CHINA-ECONOMY

Au deuxième jour du Sommet sur le climat, où il avait convié les dirigeants de quarante pays, Joe Biden a mis l’accent sur les opportunités qu’offre la lutte contre le dérèglement climatique.

Lors de la première journée du Sommet, jeudi 22 avril, la plupart des quarante chefs d’États avaient rehaussé leurs objectifs nationaux de réduction de gaz à effet de serre.
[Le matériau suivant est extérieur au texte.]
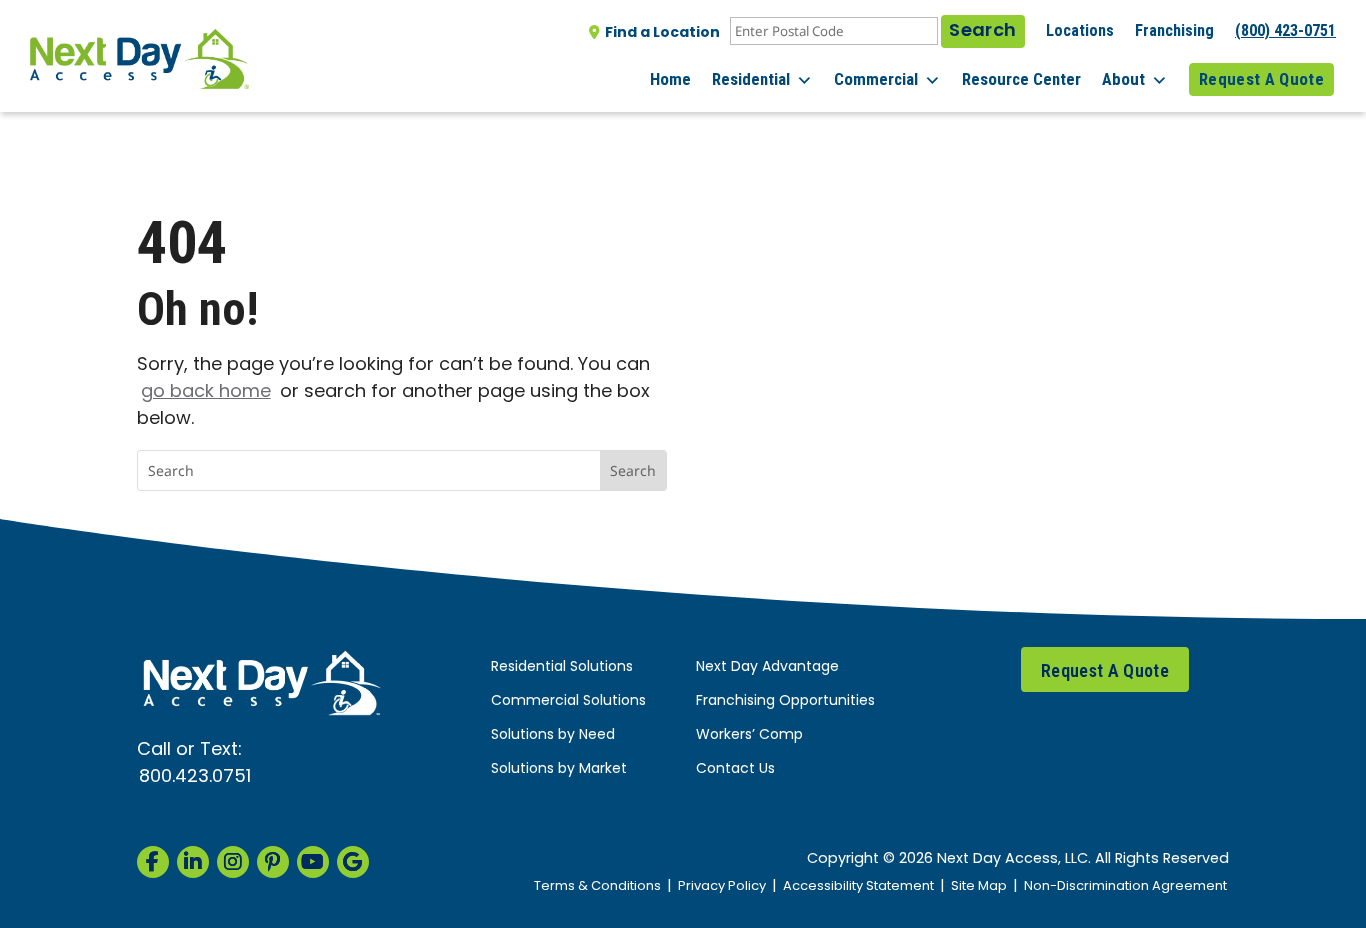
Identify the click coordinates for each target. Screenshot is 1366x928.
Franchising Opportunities (785, 701)
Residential (751, 79)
Vendredi 23 avril, le directeur de l’Agence internationale de l’énergie a brutalement ramené sur Terre tous ces dirigeants qui, ensemble, pèsent 80 % des émissions mondiales. «Je vais être abrupt: les engagements ne suffiront pas. Il faut une action réelle dans le monde réel tout de suite», a tancé Fatih Birol.

Ne rien faire serait ruineux… À défaut ? Selon le réassureur Swiss Ré, si la planète se laissait glisser sur la pente actuelle du réchauffement, les cyclones, inondations ou incendies, plus fréquents et violents, les pertes de terres agricoles ou encore les épidémies feraient chuter de 18 % le PIB mondial d’ici à 2050.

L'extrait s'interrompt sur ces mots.